Em junho de 2019, a União Europeia e o MERCOSUL firmaram um acordo de livre comércio em Bruxelas, após 20 anos de negociações marcadas por idas e vindas dos dois lados. A celebração do acordo surpreendeu, pois se deu em um momento em que outros temas ocupavam a agenda internacional, principalmente da Europa. Já naquele momento, o continente europeu lidava com uma série de problemas que iam do crescimento vertiginoso do nacionalismo eurocético, passando pelo Brexit e culminando com as ameaças do presidente dos Estados Unidos, Donald Trump, de romper fortemente a aliança atlântica, questionando os europeus pela conta paga pelos norte-americanos por sua segurança, por exemplo. Além disso, logo que chegou à Casa Branca, Trump tratou de abandonar as negociações para o chamado Acordo Transatlântico, que viabilizaria o livre comércio entre a UE e os Estados Unidos.
Embora não haja reconhecimento público a respeito, essa decisão tomada em Washington impactou o bloco europeu e contribuiu para que as conversas com o MERCOSUL saíssem da estagnação e fossem concluídas. O que a União Europeia está dizendo sobre o acordo com o MERCOSUL? Está dizendo que as negociações se encontram stand by e que o futuro do acordo depende, agora, da política ambiental brasileira. O que a União Europeia não está dizendo sobre o acordo com o MERCOSUL?
Não está dizendo que não há negociações em curso. As negociações foram concluídas no ano passado. O que até pode estar parado, neste momento, é a revisão jurídica do acordo, uma etapa normal em qualquer processo dessa envergadura.
Não podemos esquecer que este acordo envolve 31 países – 4 do MERCOSUL e 27 da União Europeia – e terá de ser ratificado por todos os parlamentos nacionais, mais o Parlamento Europeu. É um processo altamente complexo, sem dúvidas, pois envolve interesses de diversos setores das economias dos países membros. Também não faz sentido travar um acordo supondo que um dos países parte não cumprirá com os termos negociados. O Brasil não deixou de cumprir nenhuma cláusula do acordo porque ele sequer entrou em vigor. A União Europeia tampouco está dizendo que a revisão jurídica do ato internacional não o reabre para negociações.

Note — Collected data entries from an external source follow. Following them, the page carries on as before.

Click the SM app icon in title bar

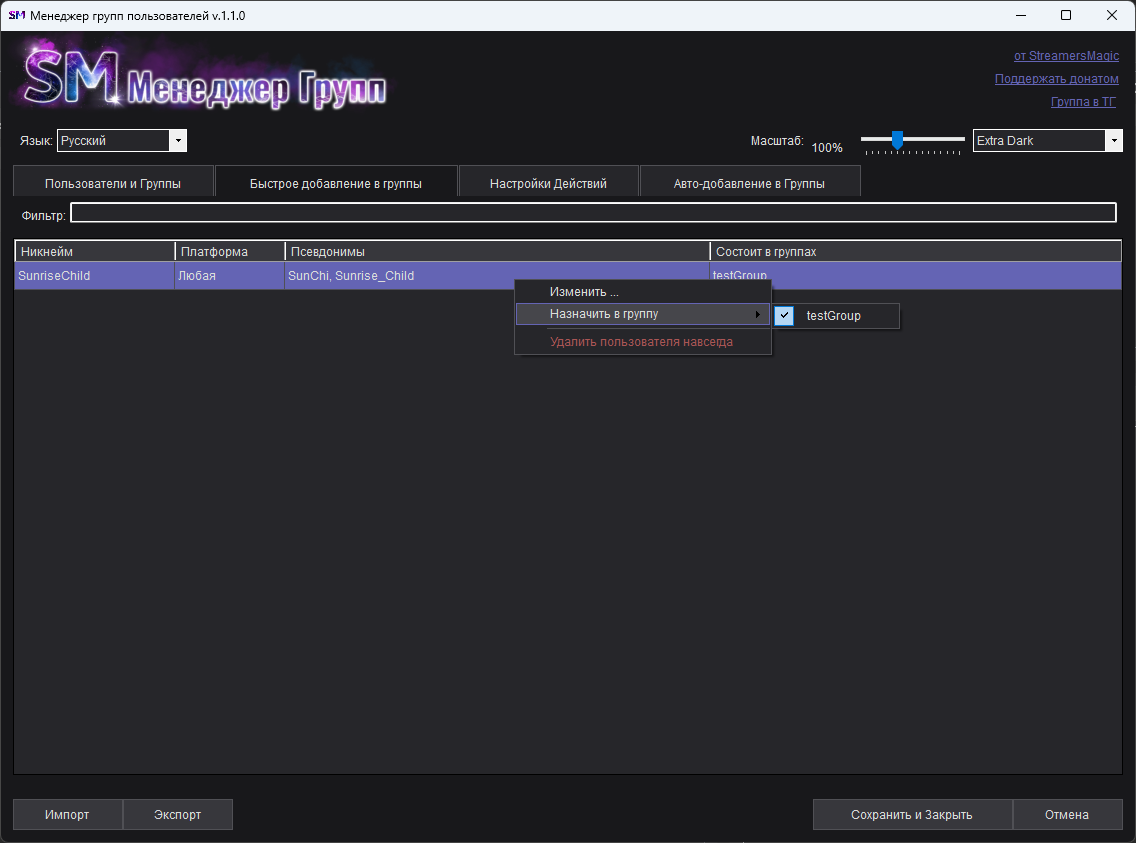click(x=16, y=15)
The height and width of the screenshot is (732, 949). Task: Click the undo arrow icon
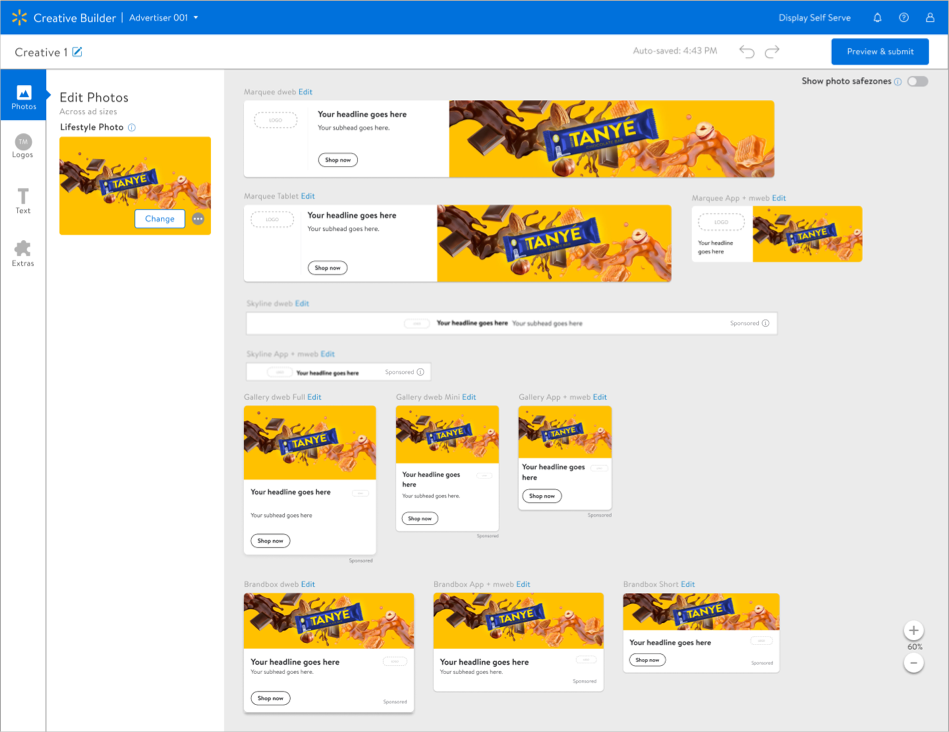point(747,52)
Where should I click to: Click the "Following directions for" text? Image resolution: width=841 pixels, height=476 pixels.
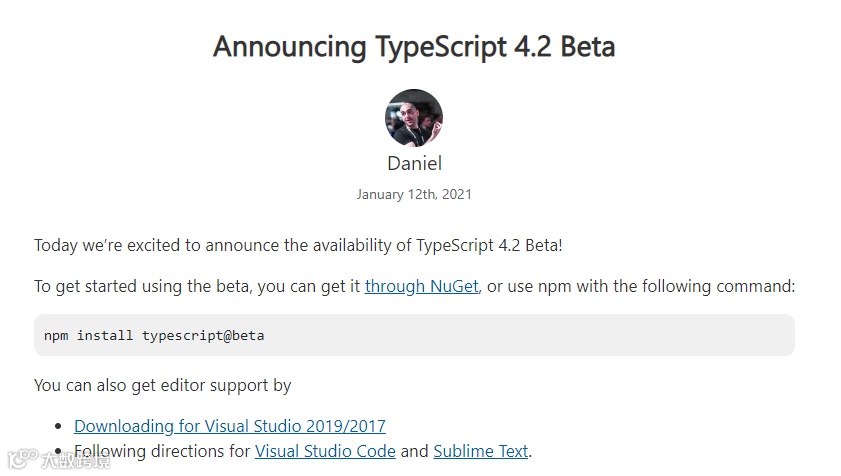[x=162, y=451]
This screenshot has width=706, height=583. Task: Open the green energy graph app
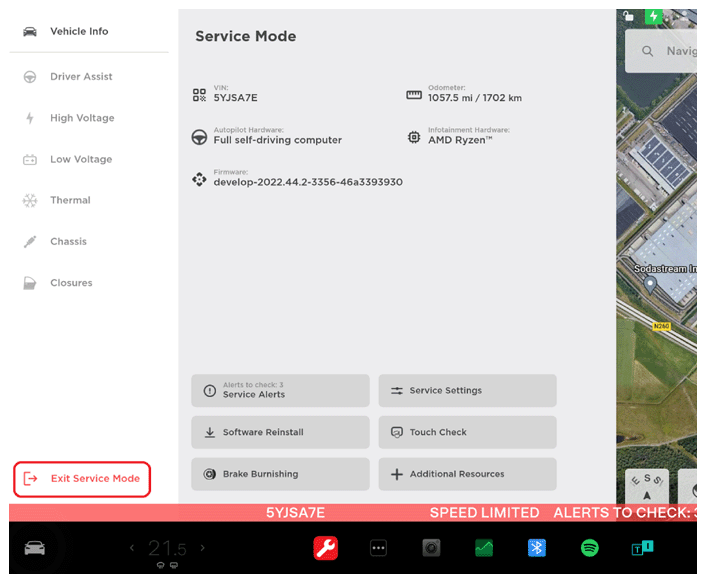484,548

Trata-se, como observado, de uma revisão de termos legais que não transmuda a substância do tratado. Além disso, o Comissário de Comércio da UE, Valdis Dombrovskis, disse, recentemente, que o bloco trabalha pela aprovação e ratificação do acordo. Posição também adotada pela BusinessEurope, que representa 40 confederações empresariais europeias. Em novembro, a BusinessEurope firmou declaração conjunta com a Confederação Nacional da Indústria (CNI), a União Industrial Argentina (UIA), a União Industrial Paraguaia (UIP), e a Câmara de Indústrias do Uruguai (CIU), respaldando o acordo e cobrando a sua imediata ratificação.

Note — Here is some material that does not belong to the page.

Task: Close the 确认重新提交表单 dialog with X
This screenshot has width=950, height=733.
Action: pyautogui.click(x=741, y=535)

No documento, as cinco entidades reconheceram que o tratado oferecerá oportunidades para os dois blocos não apenas por razões estratégicas e econômicas, mas também em relação ao desenvolvimento sustentável. A União Europeia também não está dizendo que, além do renovado interesse em retomar as negociações com os Estados Unidos, o protecionismo europeu é o maior entrave para ultimar o acordo entre os blocos. No dia 9 de dezembro, o deputado francês Nicolas Dupont-Aignan, presidente do Partido Debout la France (DLF), desde 2008, esteve no Brasil e tratou desse e de outros assuntos com o presidente Jair Bolsonaro, o ministro das Relações Exteriores, Ernesto Araújo, e o presidente da Comissão de Relações Exteriores e de Defesa Nacional da Câmara, deputado Eduardo Bolsonaro. Nos encontros, Dupont reafirmou que é contra o acordo por entender que se trata de um instrumento ruim para os produtores agrícolas europeus. Na verdade, ele afirmou que o acordo representa um tiro de misericórdia para o setor agrícola francês.
O deputado, de direita, será candidato à presidência da França em 2022, pela segunda vez. Diante desse quadro, seria melhor e mais honesto se a União Europeia viesse à público dizer a verdade a respeito do desejo de voltar atrás no acordo firmado com o MERCOSUL, em vez de usar a política ambiental brasileira como desculpa. Isso sem falar que pairam dúvidas a respeito do que realmente há por trás da arrebatada paixão europeia pela Amazônia.
Marcelo Rech é diretor do Instituto InfoRel de Relações Internacionais e Defesa.